To be sure, the movie itself is very entertaining. The story is heavy on melodrama and martial arts fight scenes, both elements necessary requirement for every Hong Kong period martial arts movies. Unfortunately, the fight scenes leave a lot to be desired, and rely too heavily on sfx and cgi instead of the actors doing actual martial arts. This leaves one to think that the actors are not very proficient in the art they’re portraying, which takes away from a movie already lacking in believability.
What’s worst, some of the cgi works are so shoddy and obvious that it is next to impossible to completely immerse oneself in the movie’s world. In fact, even the wirework, a technique pioneered by Hong Kong filmmakers, is awful in this movie. They are so blatant and obvious and jerky in their usage that I wonder if the actors complain afterwards. They must have, by the way they were jerked up and down like marionettes instead of actors. They didn’t look like they were “flying,” but rather hopping — and doing so rather awkwardly.

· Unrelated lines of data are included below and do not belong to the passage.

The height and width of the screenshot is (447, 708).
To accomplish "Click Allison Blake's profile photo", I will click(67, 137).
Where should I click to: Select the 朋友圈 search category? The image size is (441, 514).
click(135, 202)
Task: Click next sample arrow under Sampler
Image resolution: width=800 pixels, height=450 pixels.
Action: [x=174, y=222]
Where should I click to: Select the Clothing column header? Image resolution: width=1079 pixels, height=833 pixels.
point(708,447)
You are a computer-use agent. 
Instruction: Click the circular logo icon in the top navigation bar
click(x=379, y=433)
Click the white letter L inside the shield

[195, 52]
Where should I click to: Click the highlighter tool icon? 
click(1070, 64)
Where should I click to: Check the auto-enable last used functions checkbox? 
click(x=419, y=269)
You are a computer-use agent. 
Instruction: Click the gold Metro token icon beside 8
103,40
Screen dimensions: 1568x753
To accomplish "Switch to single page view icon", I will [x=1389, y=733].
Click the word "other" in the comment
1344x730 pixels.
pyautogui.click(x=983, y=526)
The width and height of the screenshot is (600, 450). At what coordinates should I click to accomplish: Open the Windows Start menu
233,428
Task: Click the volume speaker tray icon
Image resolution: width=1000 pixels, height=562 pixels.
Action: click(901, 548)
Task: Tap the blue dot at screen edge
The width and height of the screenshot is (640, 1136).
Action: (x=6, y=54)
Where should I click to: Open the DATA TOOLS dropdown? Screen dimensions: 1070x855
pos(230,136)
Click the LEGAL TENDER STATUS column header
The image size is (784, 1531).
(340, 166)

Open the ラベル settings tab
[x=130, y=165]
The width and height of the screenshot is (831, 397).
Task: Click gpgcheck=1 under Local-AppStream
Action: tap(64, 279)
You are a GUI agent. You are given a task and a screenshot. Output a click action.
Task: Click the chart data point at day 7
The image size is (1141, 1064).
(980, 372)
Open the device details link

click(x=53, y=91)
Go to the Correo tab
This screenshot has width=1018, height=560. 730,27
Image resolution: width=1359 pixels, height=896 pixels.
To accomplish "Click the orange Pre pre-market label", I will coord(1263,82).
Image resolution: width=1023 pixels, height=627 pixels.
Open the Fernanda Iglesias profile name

Aside from all those negatives, what saves the movie are the overblown scenes like the one with the arm. Scenes like that, and others involving fire monkeys, what looks like a tiger on fire, and a crowd-pleasing scene towards the end when a character called Saint Sword appears in a no-holds-barred fight with the movie’s chief villain, Lord Conqueror, and literally walks on air like God himself while freezing all of his opponents in mid-stride. That one sequence is easily the best and most innovative sequence in the whole movie, but unfortunately it lasts for less than 3 minutes, and then it’s back to bad cgi and bad wirework.
Oh, you wanted to know what the movie is about? Here it is in a nutshell…
Striding Cloud and Whispering Wind (yes, these are the characters’ names, I didn’t make them up, though I am curious to see if the names were translated properly in the subtitles from their original Chinese names) are orphans whose parents have been killed one way or another by Lord Conqueror, who wants nothing short of, well, conquest of the entire “martial arts world” as he declares quite often. Following a prophecy charted by a soothsayer name Mud Buddha, Conqueror makes Cloud and Wind his own boys, joins them with his daughter Charity and another orphan, Frost Fist (once again, yes, these are both their names, I’m not making them up), and raises them as his own.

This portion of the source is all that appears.